Trial Tibial Inserts May Result in Different Knee Kinematics from Final Poly Inserts in Total Knee Arthroplasty

Orthop Res Rev. 2021 Jun 28:13:81-88. doi: 10.2147/ORR.S309995. eCollection 2021.


Introduction: Trialling is a key step in total knee arthroplasty (TKA) and helps the surgeon assess for adequate balancing, range of motion, and stability. Despite this, there are no studies investigating knee kinematics when using trial versus final polyethylene tibial inserts.

Materials and methods: Fourteen fresh frozen cadaveric specimens were cycled in a VIVO joint motion simulator. Using both simple compression and simulated muscle loads, joints were tested after TKA with a trial insert or a final tibial poly insert. Anterior/posterior (AP), internal/external (IE), and varus/valgus (VV) kinematics and laxities were analyzed.

Results: Knees with trial poly inserts had significantly greater AP hysteresis (difference between flexion and extension motion) than those with final poly inserts (p=0.001). There was no significant difference in IE (p=0.563) or VV (p=0.580) hysteresis.

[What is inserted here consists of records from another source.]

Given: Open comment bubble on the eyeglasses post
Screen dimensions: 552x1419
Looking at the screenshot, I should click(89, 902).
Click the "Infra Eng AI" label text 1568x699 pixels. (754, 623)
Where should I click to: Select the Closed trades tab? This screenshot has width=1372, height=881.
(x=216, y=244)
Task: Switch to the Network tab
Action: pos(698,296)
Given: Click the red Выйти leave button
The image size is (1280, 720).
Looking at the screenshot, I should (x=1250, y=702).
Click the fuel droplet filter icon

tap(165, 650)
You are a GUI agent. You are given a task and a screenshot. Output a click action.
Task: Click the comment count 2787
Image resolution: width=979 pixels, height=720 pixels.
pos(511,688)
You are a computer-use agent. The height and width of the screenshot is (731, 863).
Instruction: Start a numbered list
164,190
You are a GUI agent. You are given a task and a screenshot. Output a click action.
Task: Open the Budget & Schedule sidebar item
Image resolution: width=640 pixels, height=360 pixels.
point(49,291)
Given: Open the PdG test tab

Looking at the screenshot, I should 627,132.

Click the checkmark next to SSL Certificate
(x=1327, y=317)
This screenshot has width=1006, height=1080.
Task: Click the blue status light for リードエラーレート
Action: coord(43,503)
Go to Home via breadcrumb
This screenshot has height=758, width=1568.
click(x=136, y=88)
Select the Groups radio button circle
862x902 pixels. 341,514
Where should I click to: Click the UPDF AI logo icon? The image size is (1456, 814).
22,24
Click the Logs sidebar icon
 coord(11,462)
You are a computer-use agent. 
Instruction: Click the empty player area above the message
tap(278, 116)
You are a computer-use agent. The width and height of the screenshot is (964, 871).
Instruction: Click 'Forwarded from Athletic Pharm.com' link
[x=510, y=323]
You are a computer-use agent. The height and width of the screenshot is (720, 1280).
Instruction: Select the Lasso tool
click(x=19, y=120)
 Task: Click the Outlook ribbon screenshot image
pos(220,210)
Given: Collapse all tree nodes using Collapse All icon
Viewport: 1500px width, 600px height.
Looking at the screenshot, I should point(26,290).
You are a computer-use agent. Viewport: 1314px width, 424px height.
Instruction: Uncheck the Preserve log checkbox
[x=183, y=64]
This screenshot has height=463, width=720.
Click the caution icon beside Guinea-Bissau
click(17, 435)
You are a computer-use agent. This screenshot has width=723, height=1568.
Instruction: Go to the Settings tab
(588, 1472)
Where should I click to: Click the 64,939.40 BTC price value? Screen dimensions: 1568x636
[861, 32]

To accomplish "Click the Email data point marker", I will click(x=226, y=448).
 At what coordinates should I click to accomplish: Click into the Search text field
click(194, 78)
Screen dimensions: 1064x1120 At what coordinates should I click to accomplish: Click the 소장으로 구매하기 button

There was no difference in AP, IE, or VV motion or laxities when considering the flexion path alone. Prosthetic joints followed different paths in flexion versus extension.

Conclusion: While trial tibial inserts impart valuable information, they may not accurately reproduce the same joint kinematics as final inserts. Balancing of the knee at specific degrees of flexion may depend on the path taken to get there.

Keywords: arthroplasty; kinematics; knee; poly; trial.